Entries for locating words and elements:
>> START
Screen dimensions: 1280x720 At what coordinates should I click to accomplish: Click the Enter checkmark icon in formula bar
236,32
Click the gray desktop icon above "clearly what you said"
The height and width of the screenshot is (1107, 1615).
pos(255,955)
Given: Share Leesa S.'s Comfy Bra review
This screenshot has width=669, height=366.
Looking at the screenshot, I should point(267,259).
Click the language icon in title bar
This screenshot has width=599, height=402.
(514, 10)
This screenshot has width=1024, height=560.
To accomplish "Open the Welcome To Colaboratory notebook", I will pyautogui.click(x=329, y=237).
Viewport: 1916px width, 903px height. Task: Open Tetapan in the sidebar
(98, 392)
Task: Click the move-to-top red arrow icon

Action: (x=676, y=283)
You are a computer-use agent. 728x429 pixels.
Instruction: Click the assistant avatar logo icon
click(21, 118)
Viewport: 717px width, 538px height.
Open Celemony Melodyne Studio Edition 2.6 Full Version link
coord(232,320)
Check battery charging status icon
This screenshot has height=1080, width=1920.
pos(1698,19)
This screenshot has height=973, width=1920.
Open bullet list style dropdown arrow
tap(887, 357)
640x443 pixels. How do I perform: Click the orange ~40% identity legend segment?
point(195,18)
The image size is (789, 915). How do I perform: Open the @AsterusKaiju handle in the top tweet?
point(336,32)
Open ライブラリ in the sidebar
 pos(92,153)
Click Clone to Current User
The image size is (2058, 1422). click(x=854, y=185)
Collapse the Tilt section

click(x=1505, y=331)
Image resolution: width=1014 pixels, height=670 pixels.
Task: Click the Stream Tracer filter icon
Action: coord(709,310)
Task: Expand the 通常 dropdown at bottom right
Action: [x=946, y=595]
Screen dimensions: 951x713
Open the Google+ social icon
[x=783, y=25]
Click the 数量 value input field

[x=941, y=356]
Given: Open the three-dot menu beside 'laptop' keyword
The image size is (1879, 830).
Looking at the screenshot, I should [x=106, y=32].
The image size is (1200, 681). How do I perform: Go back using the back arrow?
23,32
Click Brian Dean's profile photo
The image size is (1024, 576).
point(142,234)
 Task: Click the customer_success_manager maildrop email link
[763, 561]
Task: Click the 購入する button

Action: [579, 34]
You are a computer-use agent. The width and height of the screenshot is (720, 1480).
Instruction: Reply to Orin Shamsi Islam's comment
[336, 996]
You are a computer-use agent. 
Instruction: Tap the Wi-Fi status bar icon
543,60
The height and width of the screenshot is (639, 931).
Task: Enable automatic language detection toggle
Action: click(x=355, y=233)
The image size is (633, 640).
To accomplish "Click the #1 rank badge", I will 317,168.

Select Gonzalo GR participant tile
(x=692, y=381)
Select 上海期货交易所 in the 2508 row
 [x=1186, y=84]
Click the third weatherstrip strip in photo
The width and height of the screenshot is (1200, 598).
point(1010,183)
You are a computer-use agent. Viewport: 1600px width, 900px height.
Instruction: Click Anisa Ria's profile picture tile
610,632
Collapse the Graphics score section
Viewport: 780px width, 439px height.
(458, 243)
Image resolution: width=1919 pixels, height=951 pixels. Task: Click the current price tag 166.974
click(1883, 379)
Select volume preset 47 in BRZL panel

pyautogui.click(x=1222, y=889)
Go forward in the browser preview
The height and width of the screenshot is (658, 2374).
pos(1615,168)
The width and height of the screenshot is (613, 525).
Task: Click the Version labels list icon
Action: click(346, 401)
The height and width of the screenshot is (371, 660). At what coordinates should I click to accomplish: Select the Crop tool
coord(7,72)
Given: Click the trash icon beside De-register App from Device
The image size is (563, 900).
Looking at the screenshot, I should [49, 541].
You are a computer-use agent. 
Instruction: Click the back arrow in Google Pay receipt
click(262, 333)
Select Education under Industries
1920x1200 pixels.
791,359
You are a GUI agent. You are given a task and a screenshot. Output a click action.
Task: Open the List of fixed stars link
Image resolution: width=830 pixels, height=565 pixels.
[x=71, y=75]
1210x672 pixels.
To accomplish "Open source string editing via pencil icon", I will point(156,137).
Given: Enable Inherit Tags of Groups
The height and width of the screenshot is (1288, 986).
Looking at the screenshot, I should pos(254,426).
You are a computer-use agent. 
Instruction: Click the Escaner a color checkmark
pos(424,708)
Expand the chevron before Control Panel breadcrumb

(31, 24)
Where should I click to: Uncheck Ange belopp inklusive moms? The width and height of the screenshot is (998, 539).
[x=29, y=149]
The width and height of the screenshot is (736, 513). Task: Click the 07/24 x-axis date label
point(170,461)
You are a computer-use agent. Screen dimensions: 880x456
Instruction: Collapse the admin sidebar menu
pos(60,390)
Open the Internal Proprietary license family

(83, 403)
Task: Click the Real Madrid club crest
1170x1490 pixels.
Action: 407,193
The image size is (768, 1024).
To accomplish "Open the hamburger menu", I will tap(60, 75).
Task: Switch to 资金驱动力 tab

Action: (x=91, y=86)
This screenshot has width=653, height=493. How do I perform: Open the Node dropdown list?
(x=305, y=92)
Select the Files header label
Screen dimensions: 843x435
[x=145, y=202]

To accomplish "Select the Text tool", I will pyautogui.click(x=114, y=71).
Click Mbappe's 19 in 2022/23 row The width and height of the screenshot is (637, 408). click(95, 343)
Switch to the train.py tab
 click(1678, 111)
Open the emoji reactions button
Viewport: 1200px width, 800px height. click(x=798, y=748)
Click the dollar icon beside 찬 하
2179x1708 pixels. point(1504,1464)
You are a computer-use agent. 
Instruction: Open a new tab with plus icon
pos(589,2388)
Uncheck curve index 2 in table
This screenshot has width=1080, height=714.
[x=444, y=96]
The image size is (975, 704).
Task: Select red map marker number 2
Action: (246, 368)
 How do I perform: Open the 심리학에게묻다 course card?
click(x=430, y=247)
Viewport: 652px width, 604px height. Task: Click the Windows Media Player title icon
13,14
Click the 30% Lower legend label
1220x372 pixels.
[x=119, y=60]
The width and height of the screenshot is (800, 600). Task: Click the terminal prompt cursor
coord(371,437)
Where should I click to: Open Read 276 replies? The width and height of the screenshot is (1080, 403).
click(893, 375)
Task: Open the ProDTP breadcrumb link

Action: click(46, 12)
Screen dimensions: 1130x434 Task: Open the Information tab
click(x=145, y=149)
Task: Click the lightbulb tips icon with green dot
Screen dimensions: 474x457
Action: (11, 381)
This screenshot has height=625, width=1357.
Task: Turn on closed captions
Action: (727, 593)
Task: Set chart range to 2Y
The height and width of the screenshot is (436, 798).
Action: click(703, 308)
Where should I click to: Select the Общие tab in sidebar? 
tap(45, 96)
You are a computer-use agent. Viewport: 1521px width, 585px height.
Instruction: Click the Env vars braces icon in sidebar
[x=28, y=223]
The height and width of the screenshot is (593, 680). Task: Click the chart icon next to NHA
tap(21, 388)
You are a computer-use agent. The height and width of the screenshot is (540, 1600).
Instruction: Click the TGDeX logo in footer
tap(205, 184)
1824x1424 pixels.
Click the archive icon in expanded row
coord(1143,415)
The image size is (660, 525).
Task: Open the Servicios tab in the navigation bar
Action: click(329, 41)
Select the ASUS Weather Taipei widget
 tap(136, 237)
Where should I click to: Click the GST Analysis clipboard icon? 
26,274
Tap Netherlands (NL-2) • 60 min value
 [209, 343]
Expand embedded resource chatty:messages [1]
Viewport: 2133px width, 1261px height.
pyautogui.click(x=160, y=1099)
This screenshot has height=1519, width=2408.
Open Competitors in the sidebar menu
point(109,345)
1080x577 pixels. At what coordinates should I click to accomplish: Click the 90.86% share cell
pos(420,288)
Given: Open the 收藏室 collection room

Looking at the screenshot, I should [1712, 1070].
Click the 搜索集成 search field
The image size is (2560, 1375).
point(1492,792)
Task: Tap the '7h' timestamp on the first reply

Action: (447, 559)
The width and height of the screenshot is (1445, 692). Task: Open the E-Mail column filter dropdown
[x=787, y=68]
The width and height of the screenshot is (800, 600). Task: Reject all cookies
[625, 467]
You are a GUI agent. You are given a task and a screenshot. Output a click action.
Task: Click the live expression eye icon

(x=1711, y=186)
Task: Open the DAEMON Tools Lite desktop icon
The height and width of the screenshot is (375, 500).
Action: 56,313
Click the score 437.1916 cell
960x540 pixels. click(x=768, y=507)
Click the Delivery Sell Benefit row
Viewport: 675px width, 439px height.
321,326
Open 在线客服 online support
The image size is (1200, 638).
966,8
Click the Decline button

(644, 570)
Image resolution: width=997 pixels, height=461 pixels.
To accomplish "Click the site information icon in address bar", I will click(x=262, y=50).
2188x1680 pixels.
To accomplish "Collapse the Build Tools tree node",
>> END
Rewrite the entry lines starting with the line containing "Select Gonzalo GR participant tile" and going on through the line containing "point(1010,183)" as a Markdown table with the columns Row and Line. Number each line in the Row column and skip any blank lines.

| Row | Line |
|---|---|
| 1 | Select Gonzalo GR participant tile |
| 2 | (x=692, y=381) |
| 3 | Select 上海期货交易所 in the 2508 row |
| 4 |  [x=1186, y=84] |
| 5 | Click the third weatherstrip strip in photo |
| 6 | The width and height of the screenshot is (1200, 598). |
| 7 | point(1010,183) |